Pesquisa da UFPA revela uso de materiais plásticos por aves no litoral do Pará
Uma pesquisa realizada pela Universidade Federal do Pará (UFPA) descobriu que o japu-preto, uma ave típica do litoral paraense, passou a utilizar plásticos como fibras e cordas, oriundos da poluição, para construir seus ninhos.
Em entrevista ao programa Tarde Nacional da Rádio Nacional da Amazônia, no dia 24 de março, a pesquisadora em oceanografia e mestre pela UFPA, Adrielle Caroline Lopes, explicou que o japu-preto, devido ao seu comportamento, pode ser considerado um bioindicador de poluição ambiental. Ele evidencia o acúmulo de resíduos na região costeira do Pará.
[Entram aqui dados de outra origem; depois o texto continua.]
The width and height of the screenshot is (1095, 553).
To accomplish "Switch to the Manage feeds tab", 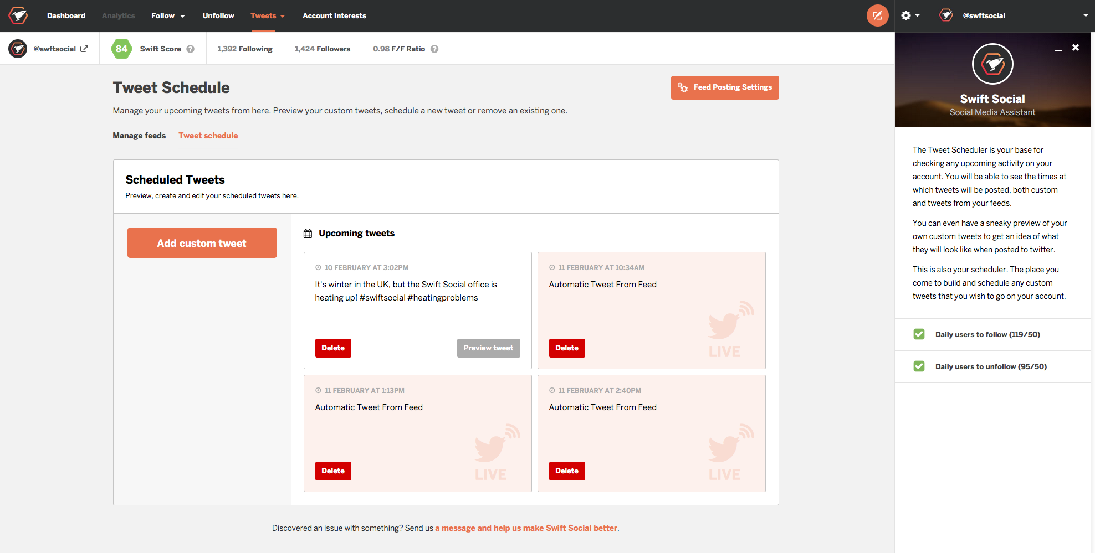I will [139, 136].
“O estudo começou em 2022, focando na análise dos ninhos do japu-preto, que apresentaram uma coloração azul devido ao material plástico proveniente da pesca, como cordas e fibras, especialmente aquelas deixadas nas áreas de manguezal”, detalhou Lopes. A pesquisa revelou que 97% dos ninhos da espécie na região são compostos por esses materiais plásticos descartados.
Adrielle Lopes destacou que o estudo passará para uma nova etapa, com o objetivo de investigar os efeitos da toxicidade do plástico sobre as aves e seus filhotes. A pesquisadora acredita que a poluição pode causar desde intoxicação até distúrbios hormonais, com possíveis repercussões em todo o ecossistema local.
"Os impactos são significativos tanto para as aves quanto para os filhotes, já que o plástico afeta diretamente a alimentação, a reprodução e a sobrevivência das espécies. Além disso, pode comprometer a segurança dos ninhos, impactando diretamente na sobrevivência dos filhotes e das aves adultas, seja por emaranhamento ou ingestão do plástico, o que gera enormes danos ao ecossistema", alertou a pesquisadora.
Durante o estudo, Adrielle Lopes também encontrou um caranguejo em um manguezal no Maranhão, preso em um emaranhado de plástico, sem conseguir se libertar. Felizmente, ela conseguiu resgatá-lo.
"O plástico é realmente mortal, e é necessário implementar políticas públicas que abordem essa poluição de maneira eficaz, a fim de mitigar os danos aos ecossistemas e às espécies afetadas", concluiu a mestre em oceanografia.